It probably is. All of TK lights I own have a very slight greenish tint on the lower levels. My TK41, TK15, and now TK22. Out of those three my TK15 is the worst. You can see the heavy green tint on every mode. Maybe this persons TK22 is like my old TK15.


----------



## flame2000 (Nov 17, 2012)

SimulatedZero said:


> It probably is. All of TK lights I own have a very slight greenish tint on the lower levels. My TK41, TK15, and now TK22. Out of those three my TK15 is the worst. You can see the heavy green tint on every mode. Maybe this persons TK22 is like my old TK15.



I guess so too.
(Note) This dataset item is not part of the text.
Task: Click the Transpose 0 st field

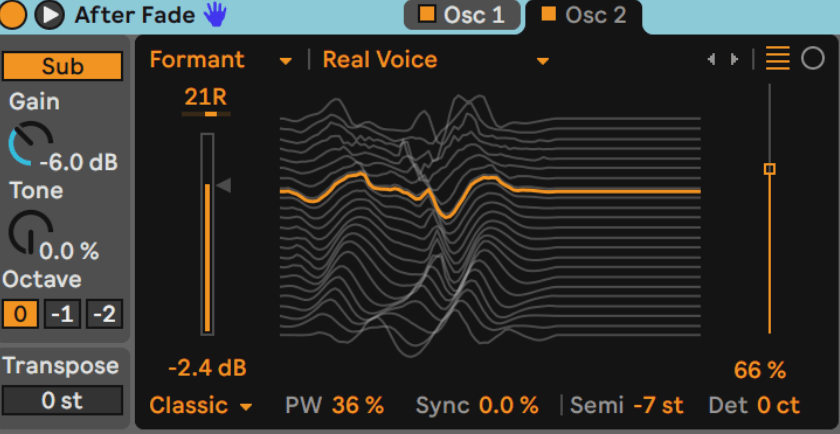Action: point(62,400)
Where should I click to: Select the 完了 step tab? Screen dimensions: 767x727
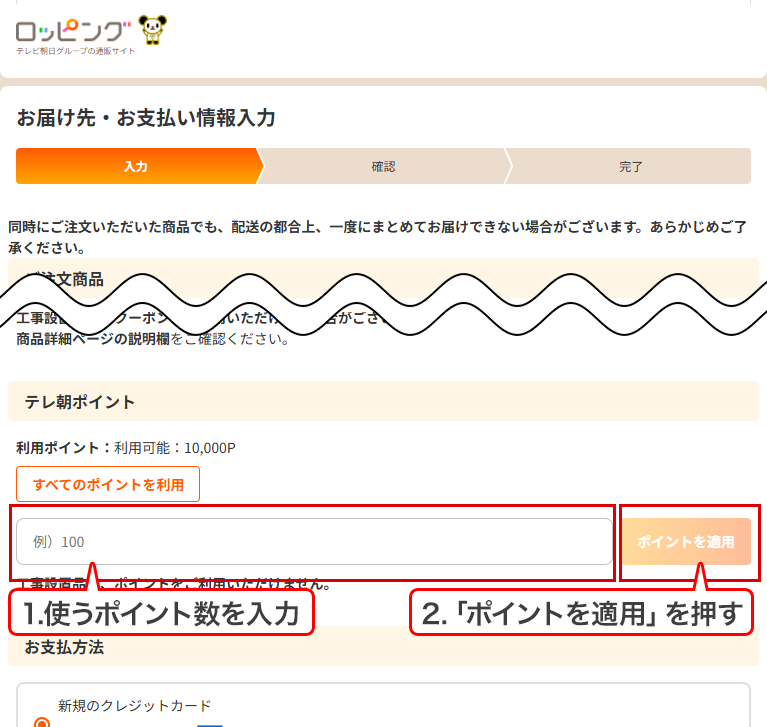(x=630, y=167)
Cos every time I read a complaint thread about greenish tint, 80% of the time it has always been a Fenix or Quark light! :green:


----------



## jabe1 (Nov 17, 2012)

kj2 said:


> Can somebody who has the E50 measure the inside of the battery-tube?



I get 18.70mm.


----------



## kj2 (Nov 17, 2012)

jabe1 said:


> I get 18.70mm.



Thanks. 
That will be indeed a tight fit for some 18650 batteries.


----------



## martinaee (Nov 17, 2012)

kj2 said:


> Thanks.
> That will be indeed a tight fit for most 18650 batteries.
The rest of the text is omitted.